Exceptional Promise(junior software test engineer) - Advice Needed

I’m preparing the Global Talent Visa (Digital Technology) application and would appreciate advice on the strength of my evidence and how to position it.

Simple Background

  • Around 3 years work experience as a graduate/junior software test engineer in FAANG and small company across Asia and the UK.
  • Undergraduate degree in Literature, followed by two Computer Science master’s degrees in the UK (the first at a top 10 university and the second at an Oxbridge university)
  • UK Skilled Worker visa for 2 years so far.

Main Criteria (MC)

MC1 – Recognition (Media)

  • Featured by a women’s career magazine in Asia, sharing my transition from literature to tech.
  • Evidence: article link and screenshots.

MC2 – Recognition (UK Higher Education Institution)

  • Invited multiple times (online and onsite) to speak about studying and careers as an alumnus at a top UK university.
  • My name, photo, and quotes were used in university promotional materials and on the university website.
  • Evidence: invitations, staff feedback, promotional materials.

MC3 – AI-Related Leadership / Recognition

  • AI Ambassador organising AI workshops and promoting AI initiatives on an Oxbridge campus.
  • Winner of an Oxbridge AI hackathon.
  • Potential evidence related to Google Developer Group (GDG) activities.
  • Oxbridge scholarship for an AI conference.
  • Evidence: recommendation emails, LinkedIn posts, GitHub repositories, event materials.

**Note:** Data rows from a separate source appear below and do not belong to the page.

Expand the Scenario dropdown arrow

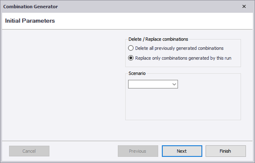coord(174,84)
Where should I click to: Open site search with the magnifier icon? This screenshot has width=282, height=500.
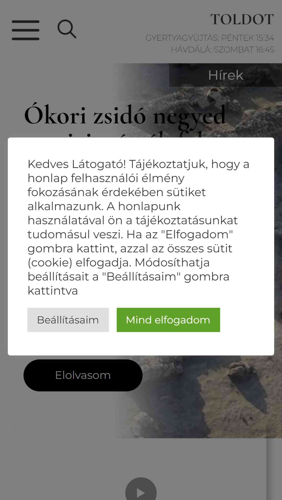[x=67, y=29]
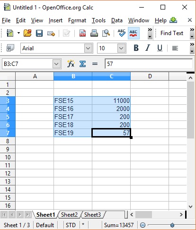Open a file using the folder icon
The image size is (196, 230).
(x=27, y=33)
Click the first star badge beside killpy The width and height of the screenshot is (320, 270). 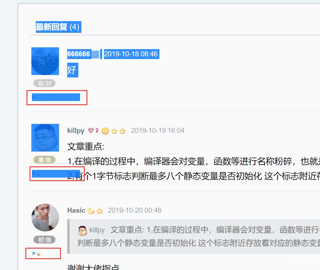tap(114, 131)
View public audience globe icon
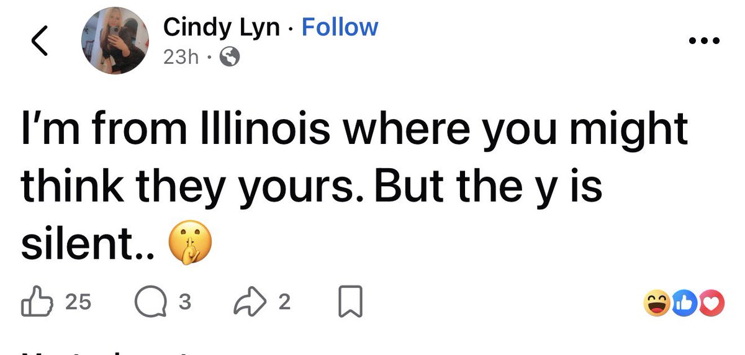745x355 pixels. (229, 58)
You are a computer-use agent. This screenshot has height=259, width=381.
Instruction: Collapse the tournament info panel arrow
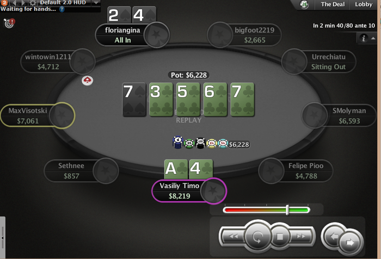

MC4 – Exceptional Investment & Recognition

  • Salary plus substantial employer sponsorship, including a 5-year Skilled Worker visa, external professional training, and Master’s tuition support. Employer is a UK Queen’s Award-winning company.
  • First and only person in my team to achieve two ISTQB certifications.
  • Delivered presentations to the CEO and buyers/stakeholders.
  • Evidence: payslips, contracts, sponsorship documents, contribution summaries.

Current employer invested £31k on me in 2024–2025 (excluding base salary and employee benefits).


Optional Criteria (OC)

OC1.1 – Innovation (Computer Vision for VR)

Previous role in VR device testing involving a robot I designed for automated stress testing, workshops, presentations, and support for product release. Limited product details due to confidentiality.

  • Evidence: product news, small recommendation letters.

OC1.2 – Innovation (Automation)

Current role where I transformed manual testing into automation, achieving approximately 90% time reduction. Limited product details due to confidentiality.

  • Evidence: CEO appreciation email, presentation photos, GitHub repositories, reference letters, demonstrations to buyers/stakeholders.

OC1.3 – Innovation (ML Research Presentation)

Previous FAANG role where I presented my Master’s machine learning project to the ML team, with indirect relevance to product innovation. Limited product details due to confidentiality.

  • Evidence: presentation screenshots, recommendation letters.

OC3.1 – Project Contribution

Volunteer tester for a European national train ticketing platform. Millions users per month.

  • Evidence: recommendation from project owner and work samples.

OC3.2 – Mentorship

Provided advice via LinkedIn to students applying for UK Computer Science courses and careers, and they got the offers.

  • Evidence: LinkedIn messages from students seeking guidance, and appreciation message after they got the offers.

OC3.3 – Mentorship / Community Contribution

Co-authoring a global career and tech guidebook with 49 contributors, mainly from Silicon Valley. Far from publishment.

  • Evidence: screenshots and contribution records.

Recommendation Letters

  1. Current manager at my UK employer.
  2. Former colleague from a big tech company in Asia.
  3. Professor from an Oxbridge university.

I’d really appreciate feedback on:

  1. Whether these examples are strong enough for MC and OC.
  2. Which evidence appears weakest or redundant.
  3. I found it hard to measure my impact as a tester, especially when my work were small parts at big tech companies.

My Concern

I feel that I may still be somewhat junior, without major technical contributions at industry level yet. Most of my evidence is based on softer impact areas, such as experience sharing, university hackathons.